For whatever reason I see lots of continuous disk IO despite memory bit being fully leveraged. Iäve got to give this some thoughts in regards to parallelism.
I am baffled. Once when I worked with >20-30 million rows when analyzing logs from firewalls, containing way beyond hundrets of columns with request parameters, cookies and values, Knime had little to no struggles crunching that data (on a Mac Booke Pro back form 2016 with a mere 16 GB of memory).
Unfortunately that time is two years in the past and I moved to other challanges, so I do not have access to that data to check for possible regressions.
That appraoch with the recoursive loop to process less and less data with each iteration I leveraged before on millions of rows. This time Knime seems to not be able to cope with the data. Even if I only use one column of strings with a rule engine just doing TRUE => $$ROWINDEX$$, the node seems stuck at 1 % for a minute or more.
I have tried that as well. The RowID Node took about five minutes to reach 3 %. When / with which version was the new data storage framework introduced and is there anything documented what that change means? I thought I followed the changes closely but cannot recall to have read anything about the storage engine.
I think you have to activate the “KNIME Columnar Table Backend” - it might be a default after a certain version - not sure.
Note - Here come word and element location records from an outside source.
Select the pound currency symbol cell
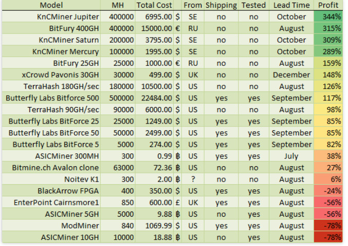 (x=177, y=202)
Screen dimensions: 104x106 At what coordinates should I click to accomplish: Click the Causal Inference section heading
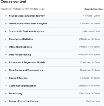click(18, 78)
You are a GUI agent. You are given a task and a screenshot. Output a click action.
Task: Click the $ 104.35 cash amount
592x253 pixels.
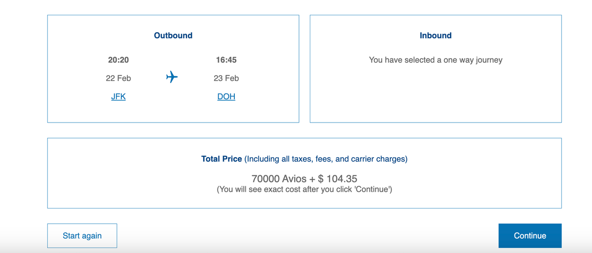click(338, 178)
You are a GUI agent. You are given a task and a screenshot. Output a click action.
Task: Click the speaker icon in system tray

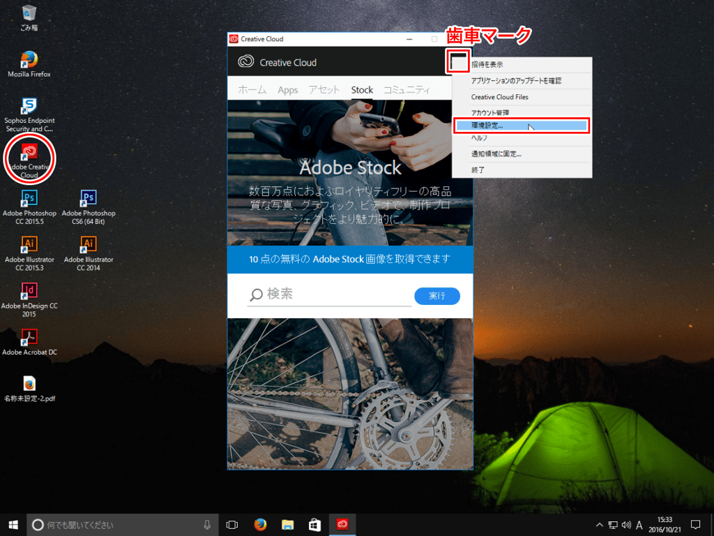click(626, 524)

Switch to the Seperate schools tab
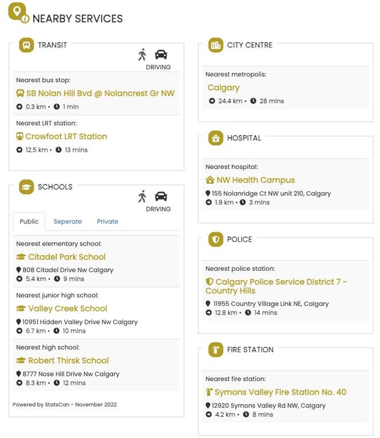(x=67, y=221)
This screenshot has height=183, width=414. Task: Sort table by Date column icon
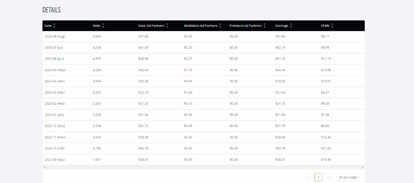[54, 26]
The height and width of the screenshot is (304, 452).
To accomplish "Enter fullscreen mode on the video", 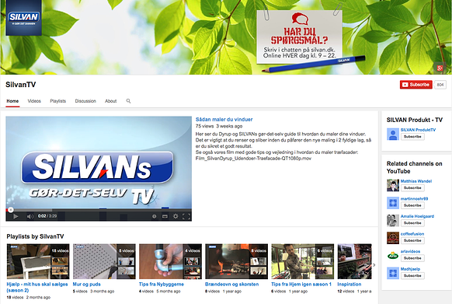I will pyautogui.click(x=186, y=216).
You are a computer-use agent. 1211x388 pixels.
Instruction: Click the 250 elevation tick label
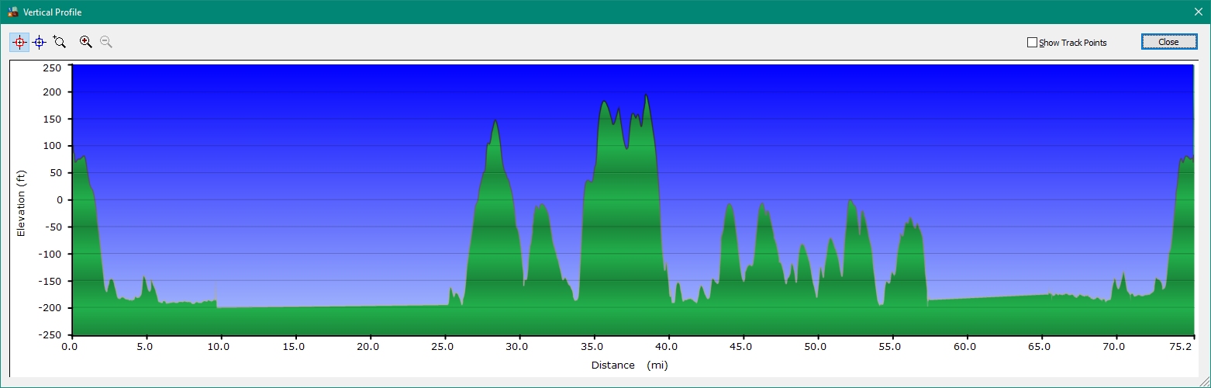(53, 68)
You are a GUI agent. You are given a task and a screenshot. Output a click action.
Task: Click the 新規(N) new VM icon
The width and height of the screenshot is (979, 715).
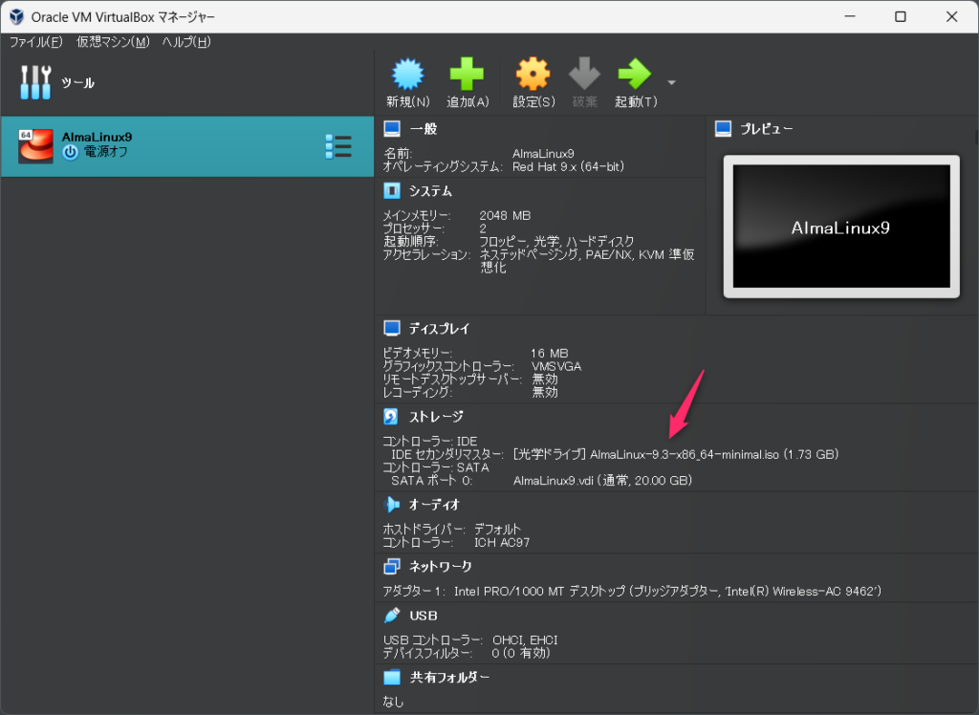point(407,76)
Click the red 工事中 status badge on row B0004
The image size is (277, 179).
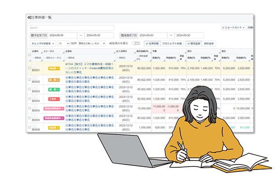pos(54,99)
It is based o Apache Arrow format which also is being used to communicate better with the Python nodes - although often you would work with Pandas dataframes there and then convert them to Arrow.
Especially in the beginning I experienced some problems with the framework especially when it came to Loops and Chunks and the like - without always being able to exactly pin that down. Same with this task. At one point there was an error with the RowID node - but the next time it disappeared.
Another option for such tasks might be to store the data in a Parquet file in Chunks, then do the filtering over those physically stored chunks and then store the results. Parquet would not hold all the data types that KNIME table does though.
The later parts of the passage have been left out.